> _DATA IN THIS EXERCISE_:

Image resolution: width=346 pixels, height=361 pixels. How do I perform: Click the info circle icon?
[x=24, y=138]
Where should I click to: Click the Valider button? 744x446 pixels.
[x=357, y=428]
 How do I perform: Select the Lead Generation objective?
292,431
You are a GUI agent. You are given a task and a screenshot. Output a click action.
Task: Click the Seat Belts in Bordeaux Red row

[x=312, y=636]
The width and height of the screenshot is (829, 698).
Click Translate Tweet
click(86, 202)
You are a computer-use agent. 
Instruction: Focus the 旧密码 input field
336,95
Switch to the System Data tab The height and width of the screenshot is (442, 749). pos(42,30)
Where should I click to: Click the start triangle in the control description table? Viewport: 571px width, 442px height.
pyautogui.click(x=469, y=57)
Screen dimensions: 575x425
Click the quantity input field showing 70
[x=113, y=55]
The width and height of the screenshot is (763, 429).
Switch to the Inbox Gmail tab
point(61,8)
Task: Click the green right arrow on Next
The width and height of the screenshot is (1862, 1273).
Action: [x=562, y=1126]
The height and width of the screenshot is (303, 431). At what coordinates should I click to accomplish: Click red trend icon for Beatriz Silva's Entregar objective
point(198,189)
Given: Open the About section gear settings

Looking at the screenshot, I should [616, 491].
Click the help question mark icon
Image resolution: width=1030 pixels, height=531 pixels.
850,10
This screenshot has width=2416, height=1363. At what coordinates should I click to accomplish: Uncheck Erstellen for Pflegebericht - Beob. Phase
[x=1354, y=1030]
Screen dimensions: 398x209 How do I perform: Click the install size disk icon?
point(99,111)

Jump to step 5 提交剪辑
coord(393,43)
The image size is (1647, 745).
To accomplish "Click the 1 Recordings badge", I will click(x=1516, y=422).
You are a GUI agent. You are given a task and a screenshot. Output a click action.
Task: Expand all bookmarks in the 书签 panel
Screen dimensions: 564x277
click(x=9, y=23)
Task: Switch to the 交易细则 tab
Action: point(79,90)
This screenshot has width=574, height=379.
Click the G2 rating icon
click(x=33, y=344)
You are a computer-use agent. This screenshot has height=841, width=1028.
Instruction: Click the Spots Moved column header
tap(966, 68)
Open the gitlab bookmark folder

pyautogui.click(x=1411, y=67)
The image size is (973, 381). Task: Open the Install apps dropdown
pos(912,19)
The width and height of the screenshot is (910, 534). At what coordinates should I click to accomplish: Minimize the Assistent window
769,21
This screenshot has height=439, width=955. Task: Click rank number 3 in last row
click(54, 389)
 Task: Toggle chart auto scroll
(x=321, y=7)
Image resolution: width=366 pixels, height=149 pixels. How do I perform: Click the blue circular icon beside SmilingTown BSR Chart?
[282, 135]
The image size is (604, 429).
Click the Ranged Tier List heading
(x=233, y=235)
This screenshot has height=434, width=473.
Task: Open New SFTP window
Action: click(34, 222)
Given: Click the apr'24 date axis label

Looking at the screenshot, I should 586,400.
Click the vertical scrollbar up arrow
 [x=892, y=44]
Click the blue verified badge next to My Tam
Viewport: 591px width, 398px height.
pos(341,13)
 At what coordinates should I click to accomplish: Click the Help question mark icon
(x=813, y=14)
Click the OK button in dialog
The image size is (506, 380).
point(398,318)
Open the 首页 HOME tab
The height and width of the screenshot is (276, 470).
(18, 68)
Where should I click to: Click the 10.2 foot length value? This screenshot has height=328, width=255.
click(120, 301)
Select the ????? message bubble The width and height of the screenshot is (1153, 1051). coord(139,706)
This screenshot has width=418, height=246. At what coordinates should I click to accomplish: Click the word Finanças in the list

> _WHAT TO DO_: Please update the records from the line with "Switch to the System" through the line with "Action: [x=562, y=1126]" by changing "quantity input field" to "amount input field" and leaving all else as it is. Return only those lines.

> _SOLUTION FOR THIS PROBLEM_:
Switch to the System Data tab The height and width of the screenshot is (442, 749). pos(42,30)
Where should I click to: Click the start triangle in the control description table? Viewport: 571px width, 442px height.
pyautogui.click(x=469, y=57)
Screen dimensions: 575x425
Click the amount input field showing 70
[x=113, y=55]
The width and height of the screenshot is (763, 429).
Switch to the Inbox Gmail tab
point(61,8)
Task: Click the green right arrow on Next
The width and height of the screenshot is (1862, 1273).
Action: [x=562, y=1126]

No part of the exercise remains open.